FRAGMENTO ->

En una excursión por el Pirineo en la pasada primavera, me encontré de forma casual con una colonia de rebecos. Intuyendo que podría tratarse de su territorio habitual, desde entonces he regresado en un diferentes ocasiones con la ilusión de poder verlos y retratarlos.
Gracias a estos encuentros he llegado a aprender algunas cosas acerca de ellos. Que se alejan a las zonas elevadas para pasar la noche, pero que regresan a media mañana del día siguiente. Que son huidizos, pero que manteniendo una cierta distancia te observan con curiosidad. Que el gran grupo es numeroso, pero que el rebaño se fragmenta, pudiendo encontrar tríos, parejas, o incluso individuos en solitario. Y también he aprendido que con suerte puedes llegar a sorprenderles.
La mañana siguiente a la primera gran nevada del pasado Diciembre, salí de casa pensando en imágenes suyas con la nieve como decorado. Las condiciones eran fantásticamente malas. Nieve virgen, que ademas me indicaba que nadie había pasado, y niebla parcialmente densa para completar la escena.
Durante bastante tiempo fue desalentador. Avanzar era fatigoso y aunque había marcas en la nieve que delataban su presencia, no se les veía.
Finalmente pude divisarlos en la distancia, aunque no me permitían acercarme y obtener mi imagen deseada. Seguí avanzando… y mi perseverancia fue recompensada.

TAREAS A REALIZAR ->
• A. ¿Adónde se alejan los rebecos para pasar la noche, según el fragmento sobre los rebecos del Pirineo?
• B. Transcribe literalmente el pasaje del fragmento sobre los rebecos del Pirineo que comienza en "Gracias a estos" y termina en "completar la escena.".

(Registros almacenados)
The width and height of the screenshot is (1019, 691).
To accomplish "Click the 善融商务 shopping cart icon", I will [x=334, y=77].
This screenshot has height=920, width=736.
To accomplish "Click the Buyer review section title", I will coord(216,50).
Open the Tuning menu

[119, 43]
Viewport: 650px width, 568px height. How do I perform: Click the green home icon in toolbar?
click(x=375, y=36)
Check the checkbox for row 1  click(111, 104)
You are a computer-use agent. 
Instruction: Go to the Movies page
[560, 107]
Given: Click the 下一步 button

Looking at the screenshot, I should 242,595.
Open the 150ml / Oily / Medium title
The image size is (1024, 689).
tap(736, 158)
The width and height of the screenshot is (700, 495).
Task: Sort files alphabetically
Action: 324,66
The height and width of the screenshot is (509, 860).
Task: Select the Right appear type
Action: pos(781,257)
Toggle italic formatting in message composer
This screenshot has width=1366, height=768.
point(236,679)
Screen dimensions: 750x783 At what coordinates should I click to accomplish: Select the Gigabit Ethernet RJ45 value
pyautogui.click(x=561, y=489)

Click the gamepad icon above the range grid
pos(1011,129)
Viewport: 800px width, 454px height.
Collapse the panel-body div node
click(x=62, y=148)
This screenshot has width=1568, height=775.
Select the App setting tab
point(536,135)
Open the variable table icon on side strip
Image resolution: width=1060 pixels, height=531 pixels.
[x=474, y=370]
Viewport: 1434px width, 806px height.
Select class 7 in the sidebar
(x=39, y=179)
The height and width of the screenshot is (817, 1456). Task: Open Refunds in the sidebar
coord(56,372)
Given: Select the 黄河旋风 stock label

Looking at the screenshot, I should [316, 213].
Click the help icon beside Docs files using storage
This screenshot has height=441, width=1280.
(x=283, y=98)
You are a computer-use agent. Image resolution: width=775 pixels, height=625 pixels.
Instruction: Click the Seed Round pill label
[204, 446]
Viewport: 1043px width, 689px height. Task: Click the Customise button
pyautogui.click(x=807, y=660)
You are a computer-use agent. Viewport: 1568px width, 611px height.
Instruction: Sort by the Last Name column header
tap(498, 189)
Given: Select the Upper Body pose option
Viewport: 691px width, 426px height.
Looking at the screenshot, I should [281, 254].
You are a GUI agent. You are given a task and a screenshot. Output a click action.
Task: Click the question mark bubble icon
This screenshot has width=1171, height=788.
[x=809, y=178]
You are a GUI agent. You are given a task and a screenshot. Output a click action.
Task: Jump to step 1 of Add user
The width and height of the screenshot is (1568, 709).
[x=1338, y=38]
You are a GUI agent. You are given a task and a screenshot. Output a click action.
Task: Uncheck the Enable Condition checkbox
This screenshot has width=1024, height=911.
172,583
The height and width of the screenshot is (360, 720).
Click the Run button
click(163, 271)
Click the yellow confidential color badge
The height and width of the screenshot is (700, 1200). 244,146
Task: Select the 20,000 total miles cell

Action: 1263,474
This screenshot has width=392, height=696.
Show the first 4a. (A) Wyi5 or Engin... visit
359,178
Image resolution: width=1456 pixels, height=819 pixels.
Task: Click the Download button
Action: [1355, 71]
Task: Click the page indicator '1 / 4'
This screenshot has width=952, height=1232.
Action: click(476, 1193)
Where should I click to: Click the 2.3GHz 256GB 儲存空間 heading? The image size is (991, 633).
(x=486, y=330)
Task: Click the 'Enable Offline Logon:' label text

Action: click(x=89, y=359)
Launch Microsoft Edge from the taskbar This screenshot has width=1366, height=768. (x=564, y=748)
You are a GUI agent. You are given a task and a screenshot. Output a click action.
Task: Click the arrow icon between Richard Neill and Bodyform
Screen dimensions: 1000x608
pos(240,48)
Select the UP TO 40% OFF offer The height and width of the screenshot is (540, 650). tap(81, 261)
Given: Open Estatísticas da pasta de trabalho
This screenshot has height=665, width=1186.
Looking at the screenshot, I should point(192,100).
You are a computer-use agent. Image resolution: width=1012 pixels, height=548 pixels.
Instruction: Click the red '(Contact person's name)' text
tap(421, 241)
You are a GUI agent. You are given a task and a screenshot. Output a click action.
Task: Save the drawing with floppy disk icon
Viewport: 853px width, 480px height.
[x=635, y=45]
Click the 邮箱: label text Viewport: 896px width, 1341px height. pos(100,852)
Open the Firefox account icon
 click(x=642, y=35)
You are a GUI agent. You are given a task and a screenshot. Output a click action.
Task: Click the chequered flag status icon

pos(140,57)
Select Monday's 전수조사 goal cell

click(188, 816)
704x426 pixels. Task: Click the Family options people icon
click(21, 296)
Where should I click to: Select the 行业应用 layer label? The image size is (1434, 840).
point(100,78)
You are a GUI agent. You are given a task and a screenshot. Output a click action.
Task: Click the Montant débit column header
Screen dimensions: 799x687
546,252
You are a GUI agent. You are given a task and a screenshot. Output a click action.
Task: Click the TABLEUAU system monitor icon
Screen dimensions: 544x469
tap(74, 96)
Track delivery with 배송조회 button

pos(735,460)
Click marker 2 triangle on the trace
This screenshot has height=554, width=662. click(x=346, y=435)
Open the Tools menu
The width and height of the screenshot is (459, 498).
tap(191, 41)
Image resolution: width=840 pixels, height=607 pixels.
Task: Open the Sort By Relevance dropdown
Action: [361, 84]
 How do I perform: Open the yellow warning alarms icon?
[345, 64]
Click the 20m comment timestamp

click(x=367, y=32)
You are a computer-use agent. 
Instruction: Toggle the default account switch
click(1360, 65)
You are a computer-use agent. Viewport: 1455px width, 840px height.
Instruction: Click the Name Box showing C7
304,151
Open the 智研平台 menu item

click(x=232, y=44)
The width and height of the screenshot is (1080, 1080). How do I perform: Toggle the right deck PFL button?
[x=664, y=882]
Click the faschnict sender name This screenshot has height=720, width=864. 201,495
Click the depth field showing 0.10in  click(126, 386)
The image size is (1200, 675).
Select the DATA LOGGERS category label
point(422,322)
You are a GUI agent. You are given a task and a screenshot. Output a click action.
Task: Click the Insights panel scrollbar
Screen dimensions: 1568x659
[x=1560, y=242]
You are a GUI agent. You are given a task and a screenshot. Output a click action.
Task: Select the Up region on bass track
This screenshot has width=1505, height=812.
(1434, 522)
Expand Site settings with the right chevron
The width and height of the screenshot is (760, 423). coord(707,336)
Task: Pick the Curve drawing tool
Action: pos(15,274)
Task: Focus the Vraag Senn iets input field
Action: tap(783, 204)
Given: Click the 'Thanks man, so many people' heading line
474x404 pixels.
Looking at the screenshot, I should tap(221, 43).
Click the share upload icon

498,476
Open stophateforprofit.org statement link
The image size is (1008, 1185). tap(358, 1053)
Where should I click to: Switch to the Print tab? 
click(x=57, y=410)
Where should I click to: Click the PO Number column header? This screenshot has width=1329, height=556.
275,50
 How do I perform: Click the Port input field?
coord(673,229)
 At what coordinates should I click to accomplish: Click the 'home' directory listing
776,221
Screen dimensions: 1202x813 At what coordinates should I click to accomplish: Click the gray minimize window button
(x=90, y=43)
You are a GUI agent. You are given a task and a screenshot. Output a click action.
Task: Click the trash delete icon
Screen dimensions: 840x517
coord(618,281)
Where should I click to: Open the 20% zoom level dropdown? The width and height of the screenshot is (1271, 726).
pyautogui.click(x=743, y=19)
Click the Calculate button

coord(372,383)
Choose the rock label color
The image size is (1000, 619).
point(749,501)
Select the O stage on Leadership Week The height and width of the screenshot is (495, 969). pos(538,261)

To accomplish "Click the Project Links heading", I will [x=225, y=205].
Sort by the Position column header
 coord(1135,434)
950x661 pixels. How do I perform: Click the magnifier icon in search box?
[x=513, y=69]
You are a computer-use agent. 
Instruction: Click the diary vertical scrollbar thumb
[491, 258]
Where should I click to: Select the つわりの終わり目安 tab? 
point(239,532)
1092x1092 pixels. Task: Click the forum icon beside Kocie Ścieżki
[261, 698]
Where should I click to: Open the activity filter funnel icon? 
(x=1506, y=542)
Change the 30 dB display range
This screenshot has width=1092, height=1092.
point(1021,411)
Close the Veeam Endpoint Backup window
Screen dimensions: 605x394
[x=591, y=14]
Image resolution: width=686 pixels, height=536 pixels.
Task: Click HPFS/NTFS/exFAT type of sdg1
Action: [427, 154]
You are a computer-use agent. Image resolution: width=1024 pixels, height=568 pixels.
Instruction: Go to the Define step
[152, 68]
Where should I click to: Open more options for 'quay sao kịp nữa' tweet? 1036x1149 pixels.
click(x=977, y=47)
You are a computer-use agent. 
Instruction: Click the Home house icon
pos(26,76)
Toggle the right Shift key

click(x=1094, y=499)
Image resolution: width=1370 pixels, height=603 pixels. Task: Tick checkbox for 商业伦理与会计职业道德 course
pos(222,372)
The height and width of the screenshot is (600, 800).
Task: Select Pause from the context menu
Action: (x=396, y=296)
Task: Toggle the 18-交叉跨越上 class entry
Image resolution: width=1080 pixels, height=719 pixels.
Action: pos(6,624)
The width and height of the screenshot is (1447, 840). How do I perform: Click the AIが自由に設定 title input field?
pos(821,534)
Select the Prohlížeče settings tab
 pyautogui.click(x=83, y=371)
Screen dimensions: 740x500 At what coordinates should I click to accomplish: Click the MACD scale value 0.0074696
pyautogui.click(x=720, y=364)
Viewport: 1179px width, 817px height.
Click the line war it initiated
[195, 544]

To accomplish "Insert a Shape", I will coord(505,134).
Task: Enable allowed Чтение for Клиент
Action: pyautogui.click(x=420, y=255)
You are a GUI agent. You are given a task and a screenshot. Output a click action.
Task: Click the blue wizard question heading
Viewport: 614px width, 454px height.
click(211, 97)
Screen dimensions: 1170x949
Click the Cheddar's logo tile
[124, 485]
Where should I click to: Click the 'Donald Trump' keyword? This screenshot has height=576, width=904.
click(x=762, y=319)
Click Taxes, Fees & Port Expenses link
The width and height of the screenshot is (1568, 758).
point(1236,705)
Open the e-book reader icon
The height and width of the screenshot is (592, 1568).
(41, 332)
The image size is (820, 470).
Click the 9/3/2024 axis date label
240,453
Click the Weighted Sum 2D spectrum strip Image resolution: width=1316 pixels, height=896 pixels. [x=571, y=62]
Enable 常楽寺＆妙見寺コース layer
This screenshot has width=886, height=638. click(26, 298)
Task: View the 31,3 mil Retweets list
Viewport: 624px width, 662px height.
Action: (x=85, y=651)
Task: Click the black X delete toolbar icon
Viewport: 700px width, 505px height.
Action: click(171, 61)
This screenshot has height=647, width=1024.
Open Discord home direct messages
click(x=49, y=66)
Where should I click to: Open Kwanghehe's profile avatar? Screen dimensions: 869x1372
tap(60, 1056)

RESPUESTAS ->
• A. A las zonas elevadas.

• B.
Gracias a estos encuentros he llegado a aprender algunas cosas acerca de ellos. Que se alejan a las zonas elevadas para pasar la noche, pero que regresan a media mañana del día siguiente. Que son huidizos, pero que manteniendo una cierta distancia te observan con curiosidad. Que el gran grupo es numeroso, pero que el rebaño se fragmenta, pudiendo encontrar tríos, parejas, o incluso individuos en solitario. Y también he aprendido que con suerte puedes llegar a sorprenderles.
La mañana siguiente a la primera gran nevada del pasado Diciembre, salí de casa pensando en imágenes suyas con la nieve como decorado. Las condiciones eran fantásticamente malas. Nieve virgen, que ademas me indicaba que nadie había pasado, y niebla parcialmente densa para completar la escena.